Phlebotomine sand flies are telophagic feeders, and consequently skin penetration by the mouthparts is shallow. Saliva is introduced into the site while feeding and contains the antihemostatic apyrase, vasodilators and immunosupressants. Of particular interest are two unidentified salivary proteins; one is known as EIF, Erythema Inducing Factor, which increases blood flow to the bite area and the other is LEF, Leishmania Enhancing Factor, (Ribeiro, 1987). LEF seems to have antimacrophage activity and be used by the parasite to drastically improve its ability to infect its host. As few as a dozen Leishmania spp. protozoan promastigotes injected directly into a host in the presence of fly saliva can initiate an infection while ten times as many injected without, are quickly immobilized and destroyed by the host immune system (Titus and Ribeiro, 1988).

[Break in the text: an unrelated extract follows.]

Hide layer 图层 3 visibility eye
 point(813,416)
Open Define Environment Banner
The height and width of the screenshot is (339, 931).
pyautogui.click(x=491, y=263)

Sand flies also possess a powerful vasodilator (another EIF) named maxadilan. Initial studies indicate that maxadilan is similar to the vasodilator/macrophage inhibitor calcitonin gene-related peptide (CGRP) but about 500 times more powerful as a vasodilator and 10 times as more potent as an antimacrophage. Maxadilan may be responsible for the antimacrophage activity noticed in the presence of saliva, but this is still under investigation (Beaty and Marquardt, 1996).